Schistosoma mansoni's novel long non-coding RNAs identification and mapping in version 10 genome

Abstract

Human schistosomiasis is a neglected disease caused by chronic inflammation resulting from the action of trematode parasites of the genus Schistosoma. More than 251 million people are infected with the parasite worldwide and more than 700 million people are at risk of infection. In Brazil, the causative species is S. mansoni. There are currently no vaccines and the only medication available is praziquantel, which has the disadvantage of allowing reinfections, inability to kill young parasites, and there are strains resistant to the drug.

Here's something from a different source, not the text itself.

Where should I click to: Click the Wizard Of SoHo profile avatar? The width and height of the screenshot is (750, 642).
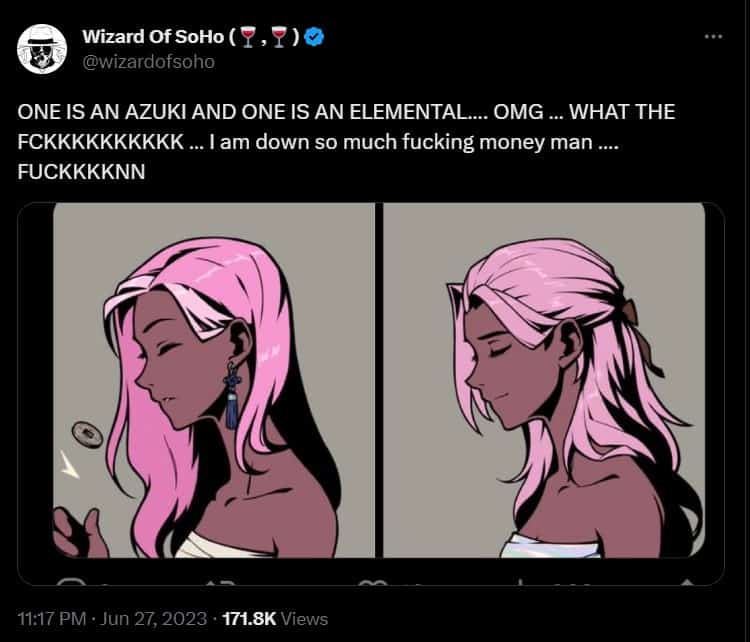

Therefore, the search for therapeutic alternatives is necessary. lncRNAs are poorly conserved, very repetitive molecules related to several functional and regulatory biological processes at the transcription and post-transcription level. There is evidence of lncRNAs required for cell proliferation, gonad development, reproduction and egg development during pairing in adult S. mansoni individuals. New RNA sequencing (RNA-Seq) has been published in which the expression of lncRNAs has not yet been analyzed. Old versions of the parasite genome were used in the analysis and identification of lncRNAs; In the current version 10 of the genome, the eight chromosomes are resolved. Mapping new RNA-Seq data against this most recent version of the S. mansoni genome can identify new lncRNAs and their expression profile across stages/treatments can guide studies of their regulatory role. These data may be useful in the search for drugs/strategies that target these lncRNAs, allowing the search for new treatment methods that may be effective against the young stages and eggs of the parasite, which currently do not exist.